Lo “sdoganamento” del turpiloquio e la compiacenza nel pronunciare le cosiddette “parolacce” in pubblico, così come avviene anche nella TV di stato (e mi dispiace proprio che sia la trasmissione “Made in SUD” e non “Made in NORD” ad essere la sede preferita del turpiloquio in dialetto napoletano), ha riportato alla mia memoria il tempo della nostra adolescenza-gioventù, quando ci eravamo inventati dei sinonimi al posto delle famigerate anatomie “vietate”.
Eravamo io e mia sorella Luisa, Sandro Russo, Franco Zecca e sua sorella Lia con il cugino Fausto Capozzi ad aver coniato nuovi termini sostitutivi di quelli famigerati, che non perdevano però di efficacia, forza e senso.
Suonavano così: Va’ffa’ in “alfa”! Non mi rompere le “zeta”! Non romperci l’”x”! Che bella “y”! Mi stai sulle “zeta”! Che testa di “x”! Che “x” vuoi? Fatti gli “x” tuoi! E ‘sti “x”!? Però… che omega (ω)!
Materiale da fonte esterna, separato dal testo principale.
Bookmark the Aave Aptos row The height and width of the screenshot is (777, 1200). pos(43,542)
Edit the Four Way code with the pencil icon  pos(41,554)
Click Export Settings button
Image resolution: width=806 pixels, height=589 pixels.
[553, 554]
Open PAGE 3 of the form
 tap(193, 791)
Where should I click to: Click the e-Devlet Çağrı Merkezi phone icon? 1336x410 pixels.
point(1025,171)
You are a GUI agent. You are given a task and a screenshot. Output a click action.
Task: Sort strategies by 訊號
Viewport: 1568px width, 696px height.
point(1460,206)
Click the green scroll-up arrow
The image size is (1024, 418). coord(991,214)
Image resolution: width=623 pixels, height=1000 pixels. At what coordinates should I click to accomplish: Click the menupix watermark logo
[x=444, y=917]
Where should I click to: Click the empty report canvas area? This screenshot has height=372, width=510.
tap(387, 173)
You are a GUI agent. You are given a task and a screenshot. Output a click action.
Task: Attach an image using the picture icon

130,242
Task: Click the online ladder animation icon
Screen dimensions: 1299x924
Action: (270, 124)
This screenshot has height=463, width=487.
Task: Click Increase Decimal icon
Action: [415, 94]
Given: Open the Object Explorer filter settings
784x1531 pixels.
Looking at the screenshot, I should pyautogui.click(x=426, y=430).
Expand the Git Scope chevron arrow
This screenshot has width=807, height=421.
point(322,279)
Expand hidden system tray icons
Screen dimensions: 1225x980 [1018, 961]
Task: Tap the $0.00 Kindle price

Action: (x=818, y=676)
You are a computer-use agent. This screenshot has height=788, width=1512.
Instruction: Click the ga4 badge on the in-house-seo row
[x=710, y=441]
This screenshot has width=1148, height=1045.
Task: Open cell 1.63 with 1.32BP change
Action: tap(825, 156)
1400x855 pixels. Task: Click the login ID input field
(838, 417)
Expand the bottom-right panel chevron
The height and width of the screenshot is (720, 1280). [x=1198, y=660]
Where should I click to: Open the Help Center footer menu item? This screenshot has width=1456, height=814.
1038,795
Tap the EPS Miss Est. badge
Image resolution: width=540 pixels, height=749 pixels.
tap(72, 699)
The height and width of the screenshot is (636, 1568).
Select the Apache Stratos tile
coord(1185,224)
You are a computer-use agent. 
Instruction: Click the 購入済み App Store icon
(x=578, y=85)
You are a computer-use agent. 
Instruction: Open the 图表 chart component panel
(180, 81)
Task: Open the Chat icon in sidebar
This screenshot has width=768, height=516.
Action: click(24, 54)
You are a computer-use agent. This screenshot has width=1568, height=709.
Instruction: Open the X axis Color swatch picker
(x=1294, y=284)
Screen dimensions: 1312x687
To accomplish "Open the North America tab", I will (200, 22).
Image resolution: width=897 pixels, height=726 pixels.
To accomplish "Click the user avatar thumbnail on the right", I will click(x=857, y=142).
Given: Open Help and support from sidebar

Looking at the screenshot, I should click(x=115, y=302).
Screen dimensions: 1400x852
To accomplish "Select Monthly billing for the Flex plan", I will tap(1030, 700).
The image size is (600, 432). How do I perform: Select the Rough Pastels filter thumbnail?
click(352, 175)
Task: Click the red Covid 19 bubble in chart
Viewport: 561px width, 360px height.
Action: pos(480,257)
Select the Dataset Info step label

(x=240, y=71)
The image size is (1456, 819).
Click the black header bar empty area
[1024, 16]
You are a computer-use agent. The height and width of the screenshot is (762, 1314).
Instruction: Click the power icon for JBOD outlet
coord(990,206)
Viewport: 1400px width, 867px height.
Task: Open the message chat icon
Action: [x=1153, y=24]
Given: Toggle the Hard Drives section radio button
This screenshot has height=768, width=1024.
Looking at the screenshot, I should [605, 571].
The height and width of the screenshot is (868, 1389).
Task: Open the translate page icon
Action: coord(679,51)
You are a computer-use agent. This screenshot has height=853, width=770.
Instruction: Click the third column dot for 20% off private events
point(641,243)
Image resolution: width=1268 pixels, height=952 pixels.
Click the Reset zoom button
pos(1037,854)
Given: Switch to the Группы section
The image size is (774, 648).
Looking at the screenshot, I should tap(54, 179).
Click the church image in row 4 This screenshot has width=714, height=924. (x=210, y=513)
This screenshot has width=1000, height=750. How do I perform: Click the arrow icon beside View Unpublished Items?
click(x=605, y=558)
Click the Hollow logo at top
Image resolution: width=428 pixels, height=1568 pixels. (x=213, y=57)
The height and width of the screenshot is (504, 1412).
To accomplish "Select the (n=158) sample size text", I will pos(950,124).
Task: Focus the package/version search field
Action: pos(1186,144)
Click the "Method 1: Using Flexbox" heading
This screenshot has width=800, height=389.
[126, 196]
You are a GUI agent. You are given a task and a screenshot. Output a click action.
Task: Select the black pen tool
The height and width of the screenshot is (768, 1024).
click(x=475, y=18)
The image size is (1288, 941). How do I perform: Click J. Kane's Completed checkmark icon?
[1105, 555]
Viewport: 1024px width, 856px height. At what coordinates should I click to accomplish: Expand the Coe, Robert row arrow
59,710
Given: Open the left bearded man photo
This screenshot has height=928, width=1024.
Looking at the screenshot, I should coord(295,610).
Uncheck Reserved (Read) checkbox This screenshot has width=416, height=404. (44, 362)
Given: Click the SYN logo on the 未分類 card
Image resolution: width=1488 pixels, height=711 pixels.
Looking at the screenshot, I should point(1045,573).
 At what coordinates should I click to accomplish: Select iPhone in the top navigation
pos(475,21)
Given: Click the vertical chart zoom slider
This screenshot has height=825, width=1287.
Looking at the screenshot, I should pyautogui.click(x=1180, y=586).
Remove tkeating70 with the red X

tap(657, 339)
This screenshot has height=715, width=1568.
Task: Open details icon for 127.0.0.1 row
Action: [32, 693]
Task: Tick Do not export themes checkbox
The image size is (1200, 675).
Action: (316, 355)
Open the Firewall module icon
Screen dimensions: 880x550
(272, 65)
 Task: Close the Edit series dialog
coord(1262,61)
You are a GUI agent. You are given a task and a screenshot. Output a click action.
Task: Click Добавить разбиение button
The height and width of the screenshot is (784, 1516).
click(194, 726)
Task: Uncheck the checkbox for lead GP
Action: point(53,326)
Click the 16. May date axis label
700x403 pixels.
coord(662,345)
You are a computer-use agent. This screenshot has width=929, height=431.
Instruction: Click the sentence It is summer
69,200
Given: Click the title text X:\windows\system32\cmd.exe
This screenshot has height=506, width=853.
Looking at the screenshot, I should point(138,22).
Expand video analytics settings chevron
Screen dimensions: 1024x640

E così via.
Tutti a ridere a crepapelle da farsi venire le lacrime agli occhi, contagiando con questo linguaggio “oratoriano” i nostri nuovi amici estivi che di volta in volta arricchivano la nostra compagnia. Tutti, ben volentieri, si adeguavano ai termini “occultati”.
E così, per tante estati, coinvolgevamo parenti amici e conoscenti in questo turpiloquio virtuale. E non ci sbagliavamo mai.
Unica eccezione tollerata era il classico ed irripetibile ’nculo a Ppaone’! (tipica espressione formiana del tempo!) che pronunciava Franco, quando, saltando dalla sedia mentre giocavamo a tressette a perdere (il “traversone”), gli entravano troppi carichi tra le carte napoletane.
Una eccezione che confermava le regole che urbanamente e civilmente ci eravamo dati.
Franco Zecca.
17 Aprile 2016 at 10:08
I tempi erano quelli che erano, nel campo del linguaggio come nei comportamenti.
Si può dire che abbiamo anticipato (?!) un modo di proferire “parolacce” in un ambiente culturalmente chiuso, che avrebbe marchiato come “volgare” una frase, un discorso, un dialogo. Un po’ come fanno gli scrittori che non vogliono farsi censurare o catalogare come “volgari”. Vedi Camilleri che di parole e frasi ne ha inventate tante. Ad es.: “non rompere i cabasisi” = “non rompere i coglioni”.
Tutto sommato quel modo di parlare (riferito alle parolacce) ci ha reso unici ed originali suscitando spesso la curiosità dei nostri interlocutori e spesso la compiaciuta approvazione degli adulti acculturati e un po’ bigotti, spesso ipocriti, che comunque ci accettavano nei colloqui come persone “sane”.